_TASK STATEMENT_
Your answer should repeat the entries in full, exactly as given, with no pictures.

*** Opening of SUPPLIED RECORDS ***

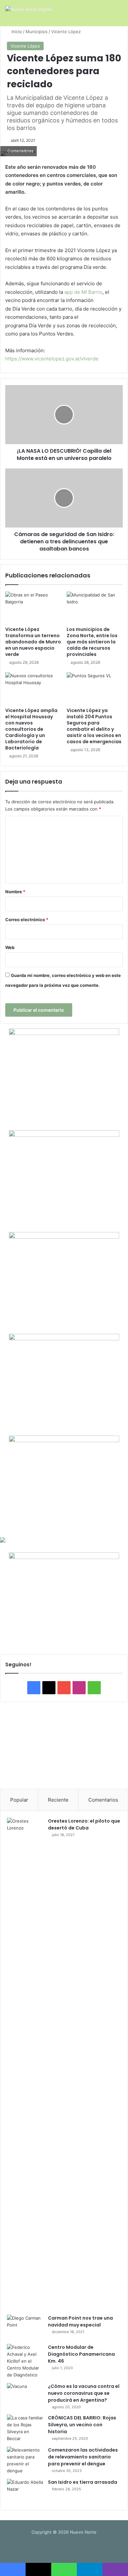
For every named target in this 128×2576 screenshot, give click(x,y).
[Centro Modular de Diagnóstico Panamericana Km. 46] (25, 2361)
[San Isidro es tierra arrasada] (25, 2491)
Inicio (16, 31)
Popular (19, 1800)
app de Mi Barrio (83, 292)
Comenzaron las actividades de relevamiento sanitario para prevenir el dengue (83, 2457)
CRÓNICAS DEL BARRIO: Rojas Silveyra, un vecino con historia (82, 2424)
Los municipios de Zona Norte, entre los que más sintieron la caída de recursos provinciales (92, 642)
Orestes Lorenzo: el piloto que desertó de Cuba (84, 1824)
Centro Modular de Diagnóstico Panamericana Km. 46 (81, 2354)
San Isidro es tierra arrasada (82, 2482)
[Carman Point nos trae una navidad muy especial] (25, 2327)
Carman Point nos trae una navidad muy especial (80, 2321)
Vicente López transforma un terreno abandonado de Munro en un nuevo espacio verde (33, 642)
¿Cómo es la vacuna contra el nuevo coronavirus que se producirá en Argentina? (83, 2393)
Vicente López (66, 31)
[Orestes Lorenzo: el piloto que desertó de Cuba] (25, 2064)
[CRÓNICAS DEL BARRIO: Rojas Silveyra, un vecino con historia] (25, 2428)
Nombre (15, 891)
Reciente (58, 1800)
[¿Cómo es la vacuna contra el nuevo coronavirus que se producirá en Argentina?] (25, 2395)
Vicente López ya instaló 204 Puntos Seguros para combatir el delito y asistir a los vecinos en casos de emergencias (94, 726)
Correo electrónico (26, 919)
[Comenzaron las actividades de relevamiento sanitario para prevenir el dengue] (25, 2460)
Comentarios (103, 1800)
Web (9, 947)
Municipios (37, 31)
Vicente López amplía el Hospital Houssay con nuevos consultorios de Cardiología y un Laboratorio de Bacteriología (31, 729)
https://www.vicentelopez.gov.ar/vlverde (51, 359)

*** Close of SUPPLIED RECORDS ***

_FINAL ANSWER_
For every named target in this 128×2576 screenshot, give click(x,y).
[Centro Modular de Diagnóstico Panamericana Km. 46] (25, 2361)
[San Isidro es tierra arrasada] (25, 2491)
Inicio (16, 31)
Popular (19, 1800)
app de Mi Barrio (83, 292)
Comenzaron las actividades de relevamiento sanitario para prevenir el dengue (83, 2457)
CRÓNICAS DEL BARRIO: Rojas Silveyra, un vecino con historia (82, 2424)
Los municipios de Zona Norte, entre los que más sintieron la caída de recursos provinciales (92, 642)
Orestes Lorenzo: el piloto que desertó de Cuba (84, 1824)
Centro Modular de Diagnóstico Panamericana Km. 46 (81, 2354)
San Isidro es tierra arrasada (82, 2482)
[Carman Point nos trae una navidad muy especial] (25, 2327)
Carman Point nos trae una navidad muy especial (80, 2321)
Vicente López transforma un terreno abandonado de Munro en un nuevo espacio verde (33, 642)
¿Cómo es la vacuna contra el nuevo coronavirus que se producirá en Argentina? (83, 2393)
Vicente López (66, 31)
[Orestes Lorenzo: el piloto que desertó de Cuba] (25, 2064)
[CRÓNICAS DEL BARRIO: Rojas Silveyra, un vecino con historia] (25, 2428)
Nombre (15, 891)
Reciente (58, 1800)
[¿Cómo es la vacuna contra el nuevo coronavirus que se producirá en Argentina?] (25, 2395)
Vicente López ya instaló 204 Puntos Seguros para combatir el delito y asistir a los vecinos en casos de emergencias (94, 726)
Correo electrónico (26, 919)
[Comenzaron las actividades de relevamiento sanitario para prevenir el dengue] (25, 2460)
Comentarios (103, 1800)
Web (9, 947)
Municipios (37, 31)
Vicente López amplía el Hospital Houssay con nuevos consultorios de Cardiología y un Laboratorio de Bacteriología (31, 729)
https://www.vicentelopez.gov.ar/vlverde (51, 359)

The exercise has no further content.